Errors Provide the Why
Errors have been shown to correlate with the other prototypical usability metrics[pdf]
of task-time, completion rates and task-level satisfaction. Errors are often the "why" behind the longer task times, failed tasks and lower satisfaction ratings.
For example, in our evaluation
of the enterprise rent-a-car website, users were asked to find out the total price of the car with a GPS navigation system and car seat. These "extras" weren't added to the total price so users had to do the addition themselves (often incorrectly) or think the total was lower than it actually was—a mistake caused by a UI problem that increased times, led to task failure and lowered the ease ratings.
Simply averaging the number of errors by task gives you some idea about the experience. Showing 0 errors on a task does mean something compared to a task with 3.5 errors per task, especially if you are comparing different designs. However, not all tasks are created equally and that needs to be accounted for when interpreting errors.
Computing an Error Rate
Errors, unlike task completion rates, can occur more than once per user per task. This can complicate the analysis since you cannot easily compute a proportion as with task completion rates
. For example if a user committed 3 errors for 1 task you cannot just divide 3/1.
The simplest thing to do is treat errors as binary data and code the raw error counts as either 1's (user committed at least 1 error) or 0's (user committed no errors). This loses some information but for many tasks and applications which don't see many errors, this may be sufficient.
Opportunities for Errors
An alternative approach which retains all the information is to convert errors into a proportion based on the opportunity for errors. An opportunity for an error is a technique I borrowed from Six Sigma's opportunity for a defect. The idea is that some tasks, especially those that are longer or more complex, will have more opportunities for users to make mistakes. See also Human Error Probability (HEP).
For example, withdrawing money out of an ATM will have fewer error opportunities than submitting an expense report with 4 receipts and mileage in an Expense Reporting application. You identify the places in an interface where users can make mistakes and divide the total number of errors across all users by the total number of opportunities.

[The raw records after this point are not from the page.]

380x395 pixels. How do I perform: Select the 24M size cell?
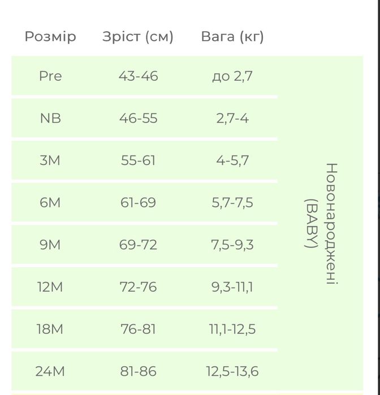[50, 371]
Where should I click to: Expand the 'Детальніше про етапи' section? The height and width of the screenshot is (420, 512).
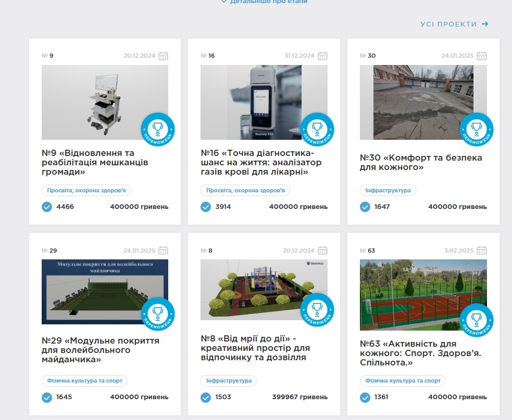[x=264, y=2]
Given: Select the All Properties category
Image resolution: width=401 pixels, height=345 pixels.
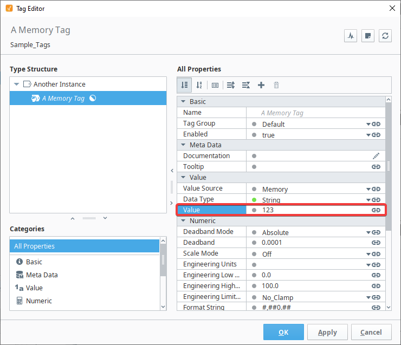Looking at the screenshot, I should pyautogui.click(x=85, y=246).
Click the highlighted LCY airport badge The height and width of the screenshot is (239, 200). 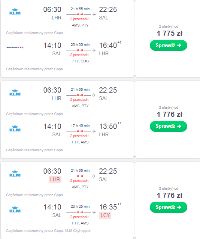[x=105, y=215]

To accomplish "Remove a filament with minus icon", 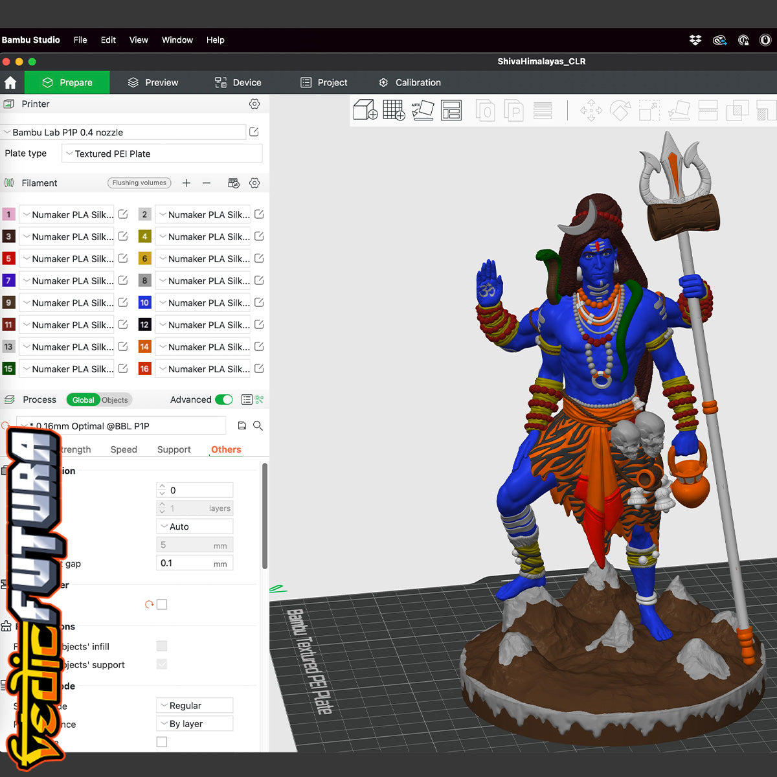I will tap(207, 183).
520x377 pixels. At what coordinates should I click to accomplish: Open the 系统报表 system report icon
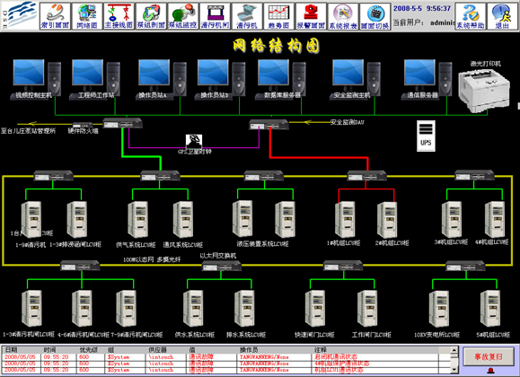click(343, 16)
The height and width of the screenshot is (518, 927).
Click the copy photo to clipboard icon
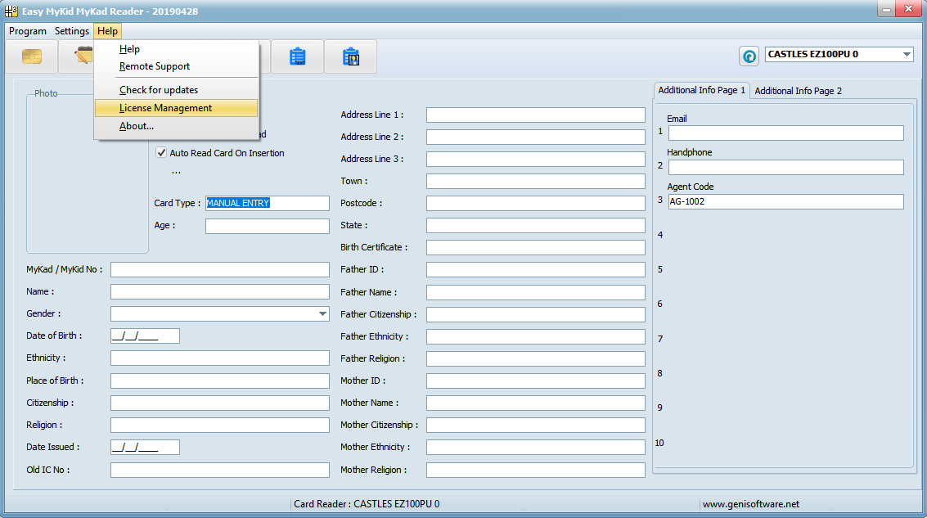tap(351, 56)
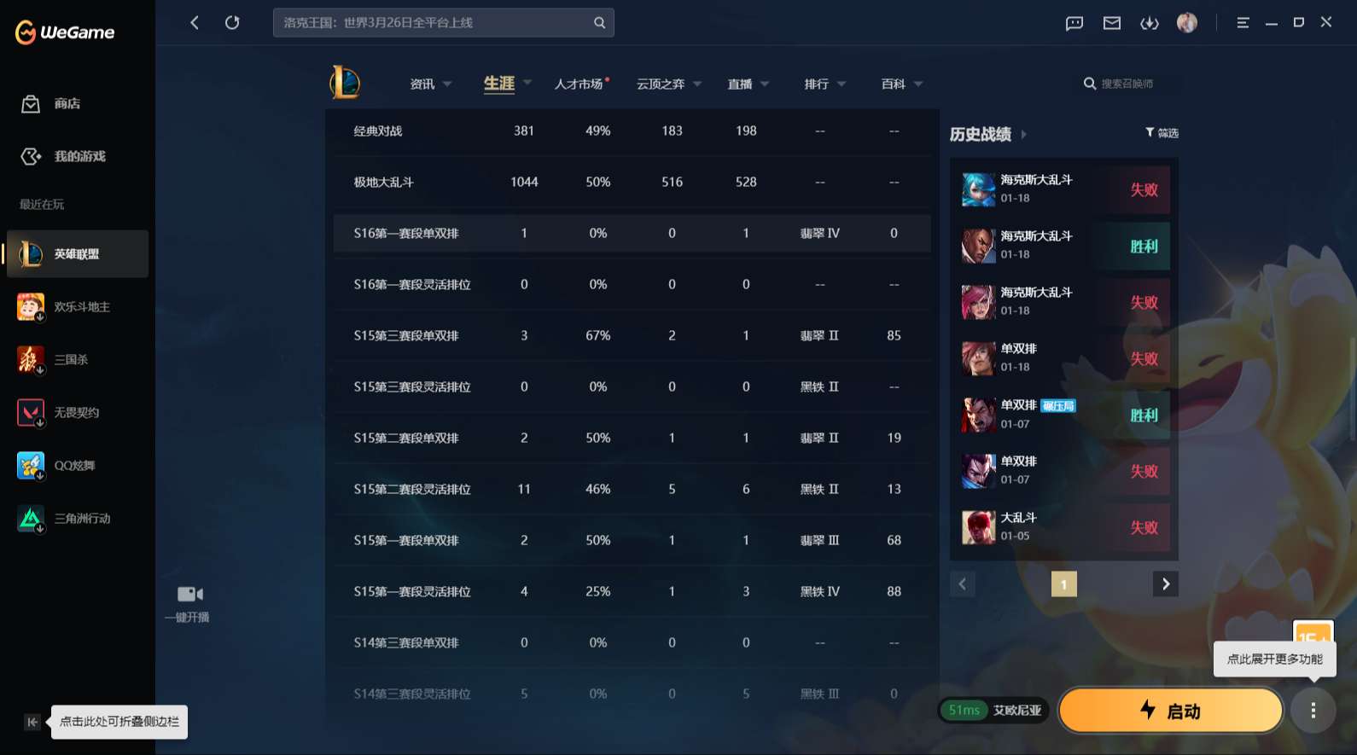Open the 商店 store in sidebar

67,104
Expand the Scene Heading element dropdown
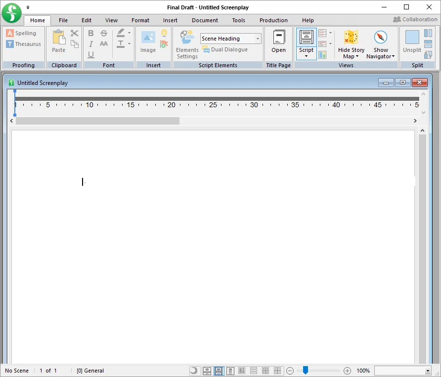 [258, 39]
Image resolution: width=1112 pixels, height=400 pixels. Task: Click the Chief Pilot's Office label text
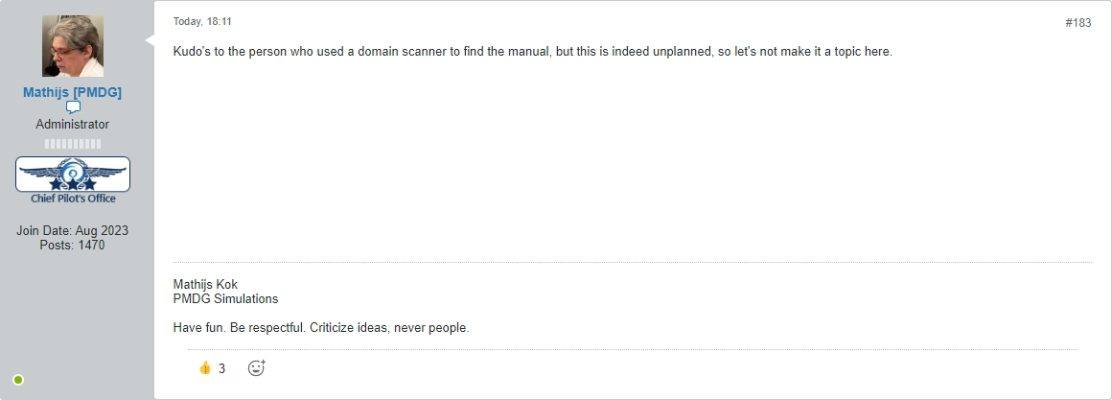click(x=73, y=199)
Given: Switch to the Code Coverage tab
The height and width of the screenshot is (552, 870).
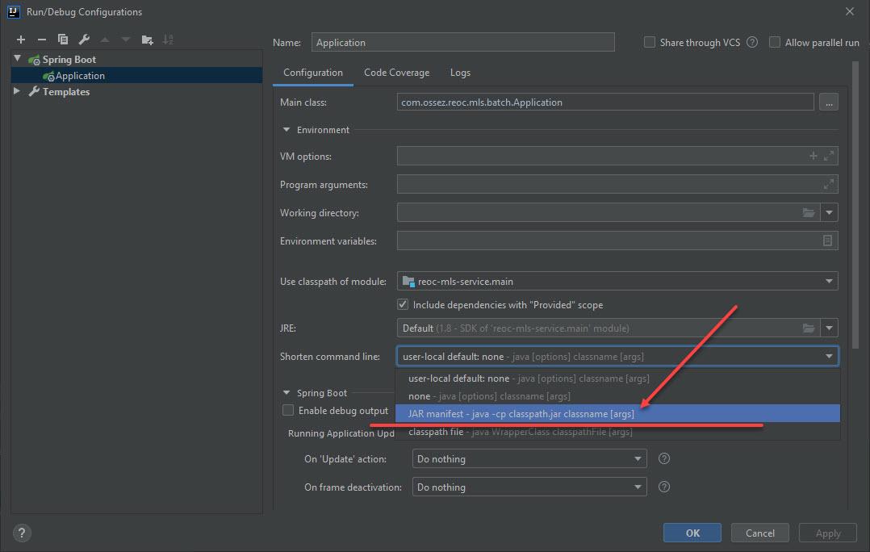Looking at the screenshot, I should (396, 72).
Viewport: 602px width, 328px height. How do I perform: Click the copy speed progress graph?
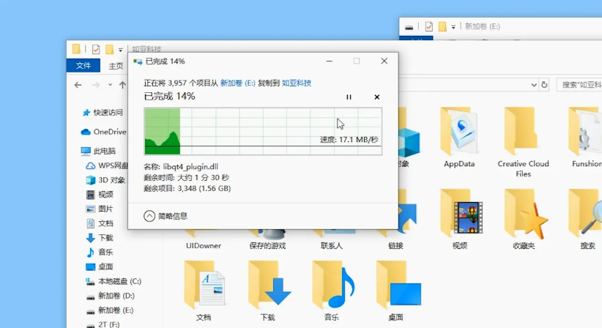263,131
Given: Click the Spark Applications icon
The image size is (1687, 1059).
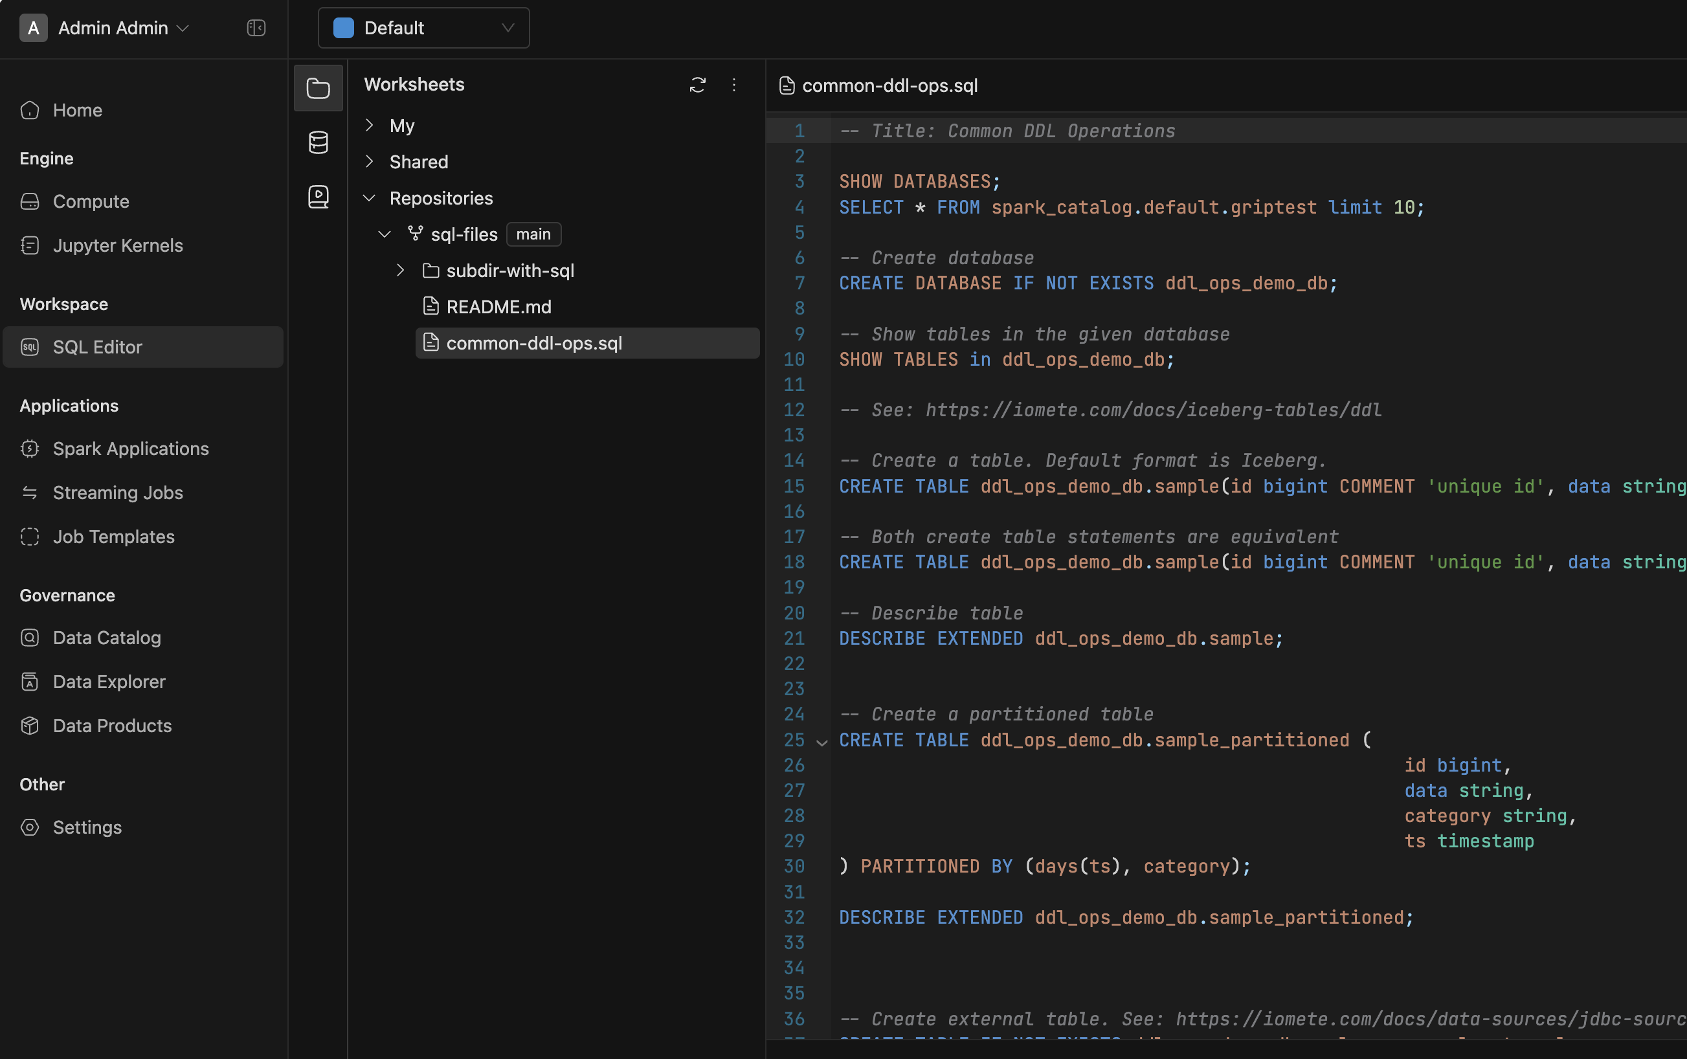Looking at the screenshot, I should pyautogui.click(x=29, y=448).
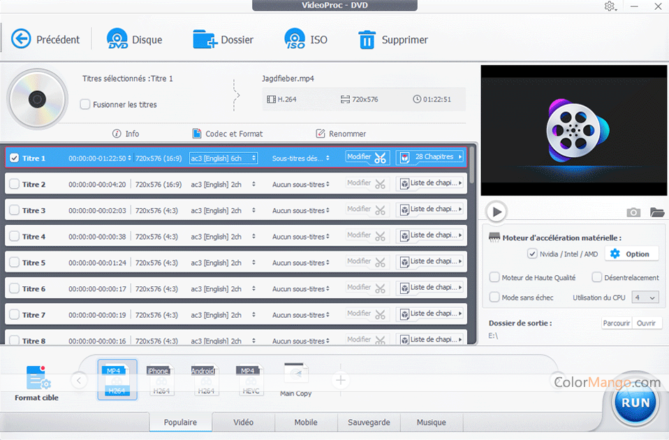Open the settings gear in the title bar

610,6
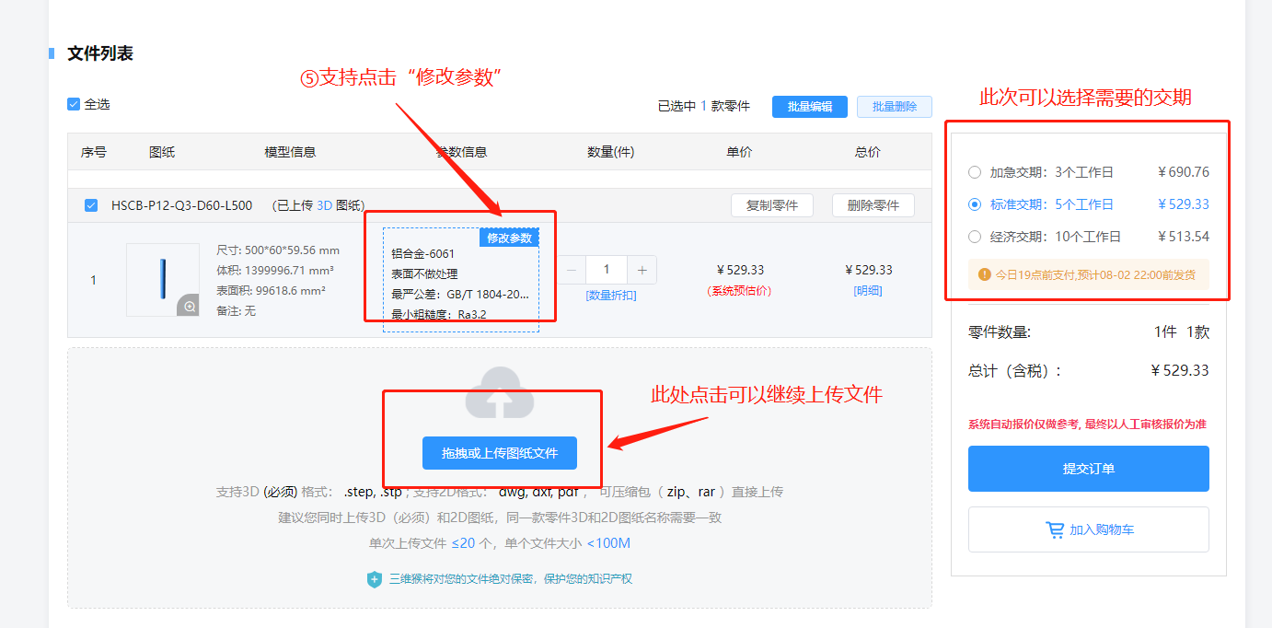The image size is (1272, 628).
Task: Expand the 明细 price details link
Action: [x=868, y=291]
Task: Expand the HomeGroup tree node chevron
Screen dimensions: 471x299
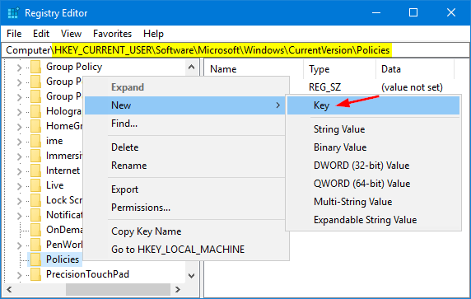Action: pos(19,127)
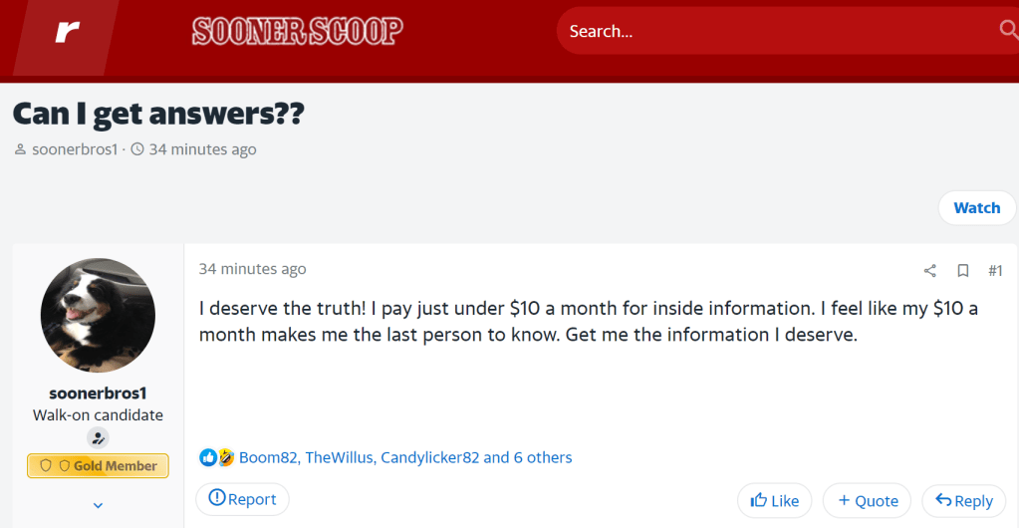Image resolution: width=1019 pixels, height=528 pixels.
Task: Watch this thread
Action: click(x=977, y=208)
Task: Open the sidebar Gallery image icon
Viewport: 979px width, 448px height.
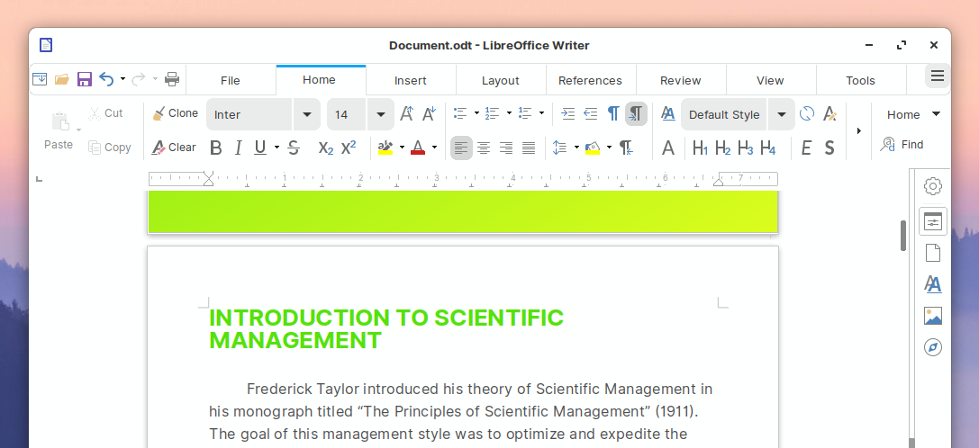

For example, if a task has 5 opportunities for an error and 10 users attempt the task there are 50 opportunities. If you observe 5 errors across the users the error rate is 5/50 = 10%.
For more detail on the method of creating error opportunities see I have a whole section in A Practical Guide to Measuring Usability
as well as in the 2005 CHI[pdf]
and UPA papers[pdf]
Combine errors into a Single Usability Metric (SUM)
I don't always record errors, but when I do I like to include them into a Single Usability Metric (SUM)
. We found[pdf]
an average of time, completion rates, task-satisfaction and errors (all expressed as proportions) provides a great single measure for describing the usability of a task. It can be used on dashboards or when comparing competing products.
One of the major reasons for not collecting error data is that it's time consuming. We usually have multiple researchers counting and categorizing errors and it certainly can be time consuming and tedious.
If you're conducting a remote unmoderated test it can be difficult unless you have some record of the interaction. This is one of the reasons we use videos
in addition to our remote unmoderated data. The folks at Webnographer
also have a way of recording some types of errors automatically in their software.
We are all humans and to err is human. While we can't eliminate human error from task performance we can reduce it by removing as many opportunities for errors. A usable interface is one that, to as great an extent as possible, prevents errors and, when errors occur, helps users recover from them with as little pain as possible. With the proliferation of mobile devices that seem to be especially error prone, identifying and reducing as many errors as possible will lead to both increased usability and higher adoption.